Vous avez beaucoup observé, étudié le tableau de Monet. Que ressentez-vous lorsque vous le regardez aujourd’hui ?

J’ai une impression de rentrer dans l’œuvre et de découvrir de nouveaux détails. Maintenant, à force de l’avoir observé, j’ai aussi l’impression de connaître chaque recoin, de voir le motif tel qu’il apparaît progressivement. Parce que c’est un motif qui apparaît progressivement. J’arrive aussi à le voir mêle par dessous. Je ne sais pas si on peut dire que tous les mystères ont été dévoilés. Néanmoins, nous avons fait un grand pas.

Pourquoi aimez-vous ce tableau ?

C’est un tableau qui me touche énormément parce qu’il a une harmonie et qu’il est emblématique du mouvement impressionniste. C’est aussi une représentation du Havre. Je suis heureuse de pouvoir parler du Havre à partir de cette peinture. Cela participe à une reconnaissance de la ville. Le travail sur cette œuvre est une belle carte de visite pour la ville. Aujourd’hui, les Américains, les Chypriotes… s’intéressent à ce sujet.

Quelle différence entre Le Havre de Monet et Le Havre d’aujourd’hui ?

Ce que l’on peut percevoir du Havre sur le tableau de Monet, on peut le percevoir en tant qu’havrais. Ces ambiances, ces couleurs, cette brume, il est possible de les voir aujourd’hui de la même manière. Je me suis rendue dans le port du Havre le même jour que Monet et c’est assez stupéfiant, fascinant. Il y a avait cette brume, cette couleur rosée. Ce qui a changé, c’est l’horizon. Il est barré par des éléments portuaires.

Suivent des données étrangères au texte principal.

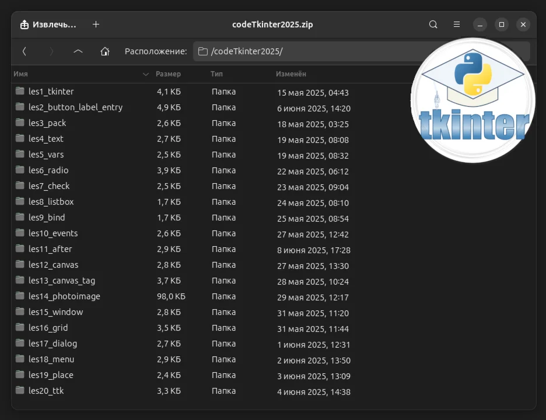The width and height of the screenshot is (546, 420).
Task: Click the Extract archive button
Action: click(x=49, y=25)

Comment avez-vous pu dater l’œuvre de Monet ?

J’ai travaillé avec Don Olson qui était venu au musée lors de l’été 2010 et sur le site d’Etretat avant de parvenir à dater le tableau Soleil couchant à Etretat de Monet. Fin 2013, j’ai lu plusieurs articles relatant ce fait incroyable. C’était le début d’une belle aventure : un travail commun effectué par un astrophysicien américain et une historienne de l’art. J’ai découvert un monde inconnu. Avec nos outils différents, nous sommes arrivés aux mêmes résultats. Nous avions tout d’abord proposé trous fourchettes de datation : mi-janvier, mi-novembre et décembre.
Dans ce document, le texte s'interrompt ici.